• Materials provided:
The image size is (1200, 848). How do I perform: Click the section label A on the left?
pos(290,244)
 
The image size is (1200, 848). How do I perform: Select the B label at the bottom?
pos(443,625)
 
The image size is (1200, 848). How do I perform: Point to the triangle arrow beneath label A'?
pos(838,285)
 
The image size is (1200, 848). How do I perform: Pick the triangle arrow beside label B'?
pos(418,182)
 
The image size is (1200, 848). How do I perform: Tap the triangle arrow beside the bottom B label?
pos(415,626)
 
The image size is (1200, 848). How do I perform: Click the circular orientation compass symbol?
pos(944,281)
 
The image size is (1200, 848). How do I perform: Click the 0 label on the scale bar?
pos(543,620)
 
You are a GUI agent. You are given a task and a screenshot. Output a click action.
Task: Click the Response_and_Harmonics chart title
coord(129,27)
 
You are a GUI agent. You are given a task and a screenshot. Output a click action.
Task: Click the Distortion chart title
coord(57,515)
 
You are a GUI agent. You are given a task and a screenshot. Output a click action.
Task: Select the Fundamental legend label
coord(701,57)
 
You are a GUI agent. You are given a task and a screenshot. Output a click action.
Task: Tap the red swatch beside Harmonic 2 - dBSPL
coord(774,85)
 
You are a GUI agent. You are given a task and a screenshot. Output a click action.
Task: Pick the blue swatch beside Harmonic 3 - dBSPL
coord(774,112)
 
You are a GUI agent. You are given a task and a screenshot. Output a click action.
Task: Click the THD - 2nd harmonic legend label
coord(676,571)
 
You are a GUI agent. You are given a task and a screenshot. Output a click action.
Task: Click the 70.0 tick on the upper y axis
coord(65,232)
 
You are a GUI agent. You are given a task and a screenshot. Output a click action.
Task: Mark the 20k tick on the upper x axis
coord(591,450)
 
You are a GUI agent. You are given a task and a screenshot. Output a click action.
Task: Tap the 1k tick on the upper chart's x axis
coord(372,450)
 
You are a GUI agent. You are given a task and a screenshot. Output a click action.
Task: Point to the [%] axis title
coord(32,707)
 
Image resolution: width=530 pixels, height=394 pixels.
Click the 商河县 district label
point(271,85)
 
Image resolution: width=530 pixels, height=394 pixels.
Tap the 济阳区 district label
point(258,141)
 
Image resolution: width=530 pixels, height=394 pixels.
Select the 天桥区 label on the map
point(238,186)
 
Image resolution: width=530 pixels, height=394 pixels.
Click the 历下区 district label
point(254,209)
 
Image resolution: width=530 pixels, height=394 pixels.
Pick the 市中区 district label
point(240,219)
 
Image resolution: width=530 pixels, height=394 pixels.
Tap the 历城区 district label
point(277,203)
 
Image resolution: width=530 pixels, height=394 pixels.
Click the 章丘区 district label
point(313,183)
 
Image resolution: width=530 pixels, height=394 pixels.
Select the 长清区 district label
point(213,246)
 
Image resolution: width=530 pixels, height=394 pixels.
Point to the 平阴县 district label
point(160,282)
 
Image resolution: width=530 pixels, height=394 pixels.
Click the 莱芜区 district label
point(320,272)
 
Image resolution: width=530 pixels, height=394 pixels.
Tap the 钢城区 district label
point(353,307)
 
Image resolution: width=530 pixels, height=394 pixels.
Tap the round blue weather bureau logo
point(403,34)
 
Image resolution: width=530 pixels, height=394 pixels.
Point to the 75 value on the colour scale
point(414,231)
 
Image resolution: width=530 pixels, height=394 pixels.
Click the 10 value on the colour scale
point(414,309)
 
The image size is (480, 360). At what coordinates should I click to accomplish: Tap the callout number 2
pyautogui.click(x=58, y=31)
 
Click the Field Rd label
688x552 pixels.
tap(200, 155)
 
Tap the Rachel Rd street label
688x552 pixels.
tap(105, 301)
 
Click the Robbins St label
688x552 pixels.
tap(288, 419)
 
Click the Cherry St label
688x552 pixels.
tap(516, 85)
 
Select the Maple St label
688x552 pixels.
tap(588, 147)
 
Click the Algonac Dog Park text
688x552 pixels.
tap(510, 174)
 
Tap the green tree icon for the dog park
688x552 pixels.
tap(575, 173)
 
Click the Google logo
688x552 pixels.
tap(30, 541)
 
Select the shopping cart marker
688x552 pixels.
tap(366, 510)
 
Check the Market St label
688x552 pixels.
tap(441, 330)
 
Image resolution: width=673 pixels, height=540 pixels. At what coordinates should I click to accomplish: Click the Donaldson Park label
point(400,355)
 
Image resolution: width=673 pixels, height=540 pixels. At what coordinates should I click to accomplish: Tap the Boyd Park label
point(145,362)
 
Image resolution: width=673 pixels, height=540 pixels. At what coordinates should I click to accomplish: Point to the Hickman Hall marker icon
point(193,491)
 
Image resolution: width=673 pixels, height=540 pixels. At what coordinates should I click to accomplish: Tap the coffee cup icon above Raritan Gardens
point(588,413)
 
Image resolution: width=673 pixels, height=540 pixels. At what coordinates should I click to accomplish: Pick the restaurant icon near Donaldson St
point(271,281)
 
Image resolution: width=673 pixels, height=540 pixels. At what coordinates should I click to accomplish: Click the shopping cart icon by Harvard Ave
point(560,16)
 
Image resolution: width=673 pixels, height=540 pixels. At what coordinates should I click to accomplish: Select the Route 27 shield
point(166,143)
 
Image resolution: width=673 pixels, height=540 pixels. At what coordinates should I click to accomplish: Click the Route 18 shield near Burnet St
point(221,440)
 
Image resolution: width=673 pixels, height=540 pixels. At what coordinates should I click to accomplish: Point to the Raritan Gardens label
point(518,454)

• Work to do: Rewrite all the records above, changing every "triangle arrow" to "arrow marker". Leave everything else as it is.

• Written response:
The image size is (1200, 848). How do I perform: Click the section label A on the left?
pos(290,244)
 
The image size is (1200, 848). How do I perform: Select the B label at the bottom?
pos(443,625)
 
The image size is (1200, 848). How do I perform: Point to the arrow marker beneath label A'?
pos(838,285)
 
The image size is (1200, 848). How do I perform: Pick the arrow marker beside label B'?
pos(418,182)
 
The image size is (1200, 848). How do I perform: Tap the arrow marker beside the bottom B label?
pos(415,626)
 
The image size is (1200, 848). How do I perform: Click the circular orientation compass symbol?
pos(944,281)
 
The image size is (1200, 848). How do I perform: Click the 0 label on the scale bar?
pos(543,620)
 
You are a GUI agent. You are given a task and a screenshot. Output a click action.
Task: Click the Response_and_Harmonics chart title
coord(129,27)
 
You are a GUI agent. You are given a task and a screenshot. Output a click action.
Task: Click the Distortion chart title
coord(57,515)
 
You are a GUI agent. You are given a task and a screenshot. Output a click action.
Task: Select the Fundamental legend label
coord(701,57)
 
You are a GUI agent. You are given a task and a screenshot. Output a click action.
Task: Tap the red swatch beside Harmonic 2 - dBSPL
coord(774,85)
 
You are a GUI agent. You are given a task and a screenshot. Output a click action.
Task: Pick the blue swatch beside Harmonic 3 - dBSPL
coord(774,112)
 
You are a GUI agent. You are given a task and a screenshot. Output a click action.
Task: Click the THD - 2nd harmonic legend label
coord(676,571)
 
You are a GUI agent. You are given a task and a screenshot. Output a click action.
Task: Click the 70.0 tick on the upper y axis
coord(65,232)
 
You are a GUI agent. You are given a task and a screenshot. Output a click action.
Task: Mark the 20k tick on the upper x axis
coord(591,450)
 
You are a GUI agent. You are given a task and a screenshot. Output a click action.
Task: Tap the 1k tick on the upper chart's x axis
coord(372,450)
 
You are a GUI agent. You are given a task and a screenshot. Output a click action.
Task: Point to the [%] axis title
coord(32,707)
 
Image resolution: width=530 pixels, height=394 pixels.
Click the 商河县 district label
point(271,85)
 
Image resolution: width=530 pixels, height=394 pixels.
Tap the 济阳区 district label
point(258,141)
 
Image resolution: width=530 pixels, height=394 pixels.
Select the 天桥区 label on the map
point(238,186)
 
Image resolution: width=530 pixels, height=394 pixels.
Click the 历下区 district label
point(254,209)
 
Image resolution: width=530 pixels, height=394 pixels.
Pick the 市中区 district label
point(240,219)
 
Image resolution: width=530 pixels, height=394 pixels.
Tap the 历城区 district label
point(277,203)
 
Image resolution: width=530 pixels, height=394 pixels.
Click the 章丘区 district label
point(313,183)
 
Image resolution: width=530 pixels, height=394 pixels.
Select the 长清区 district label
point(213,246)
 
Image resolution: width=530 pixels, height=394 pixels.
Point to the 平阴县 district label
point(160,282)
 
Image resolution: width=530 pixels, height=394 pixels.
Click the 莱芜区 district label
point(320,272)
 
Image resolution: width=530 pixels, height=394 pixels.
Tap the 钢城区 district label
point(353,307)
 
Image resolution: width=530 pixels, height=394 pixels.
Tap the round blue weather bureau logo
point(403,34)
 
Image resolution: width=530 pixels, height=394 pixels.
Point to the 75 value on the colour scale
point(414,231)
 
Image resolution: width=530 pixels, height=394 pixels.
Click the 10 value on the colour scale
point(414,309)
 
The image size is (480, 360). At what coordinates should I click to accomplish: Tap the callout number 2
pyautogui.click(x=58, y=31)
 
Click the Field Rd label
688x552 pixels.
tap(200, 155)
 
Tap the Rachel Rd street label
688x552 pixels.
tap(105, 301)
 
Click the Robbins St label
688x552 pixels.
tap(288, 419)
 
Click the Cherry St label
688x552 pixels.
tap(516, 85)
 
Select the Maple St label
688x552 pixels.
tap(588, 147)
 
Click the Algonac Dog Park text
688x552 pixels.
tap(510, 174)
 
Tap the green tree icon for the dog park
688x552 pixels.
tap(575, 173)
 
Click the Google logo
688x552 pixels.
tap(30, 541)
 
Select the shopping cart marker
688x552 pixels.
tap(366, 510)
 
Check the Market St label
688x552 pixels.
tap(441, 330)
 
Image resolution: width=673 pixels, height=540 pixels. At what coordinates should I click to accomplish: Click the Donaldson Park label
point(400,355)
 
Image resolution: width=673 pixels, height=540 pixels. At what coordinates should I click to accomplish: Tap the Boyd Park label
point(145,362)
 
Image resolution: width=673 pixels, height=540 pixels. At what coordinates should I click to accomplish: Point to the Hickman Hall marker icon
point(193,491)
 
Image resolution: width=673 pixels, height=540 pixels. At what coordinates should I click to accomplish: Tap the coffee cup icon above Raritan Gardens
point(588,413)
 
Image resolution: width=673 pixels, height=540 pixels. At what coordinates should I click to accomplish: Pick the restaurant icon near Donaldson St
point(271,281)
 
Image resolution: width=673 pixels, height=540 pixels. At what coordinates should I click to accomplish: Click the shopping cart icon by Harvard Ave
point(560,16)
 
Image resolution: width=673 pixels, height=540 pixels. At what coordinates should I click to accomplish: Select the Route 27 shield
point(166,143)
 
Image resolution: width=673 pixels, height=540 pixels. At what coordinates should I click to accomplish: Click the Route 18 shield near Burnet St
point(221,440)
 
Image resolution: width=673 pixels, height=540 pixels. At what coordinates should I click to accomplish: Point to the Raritan Gardens label
point(518,454)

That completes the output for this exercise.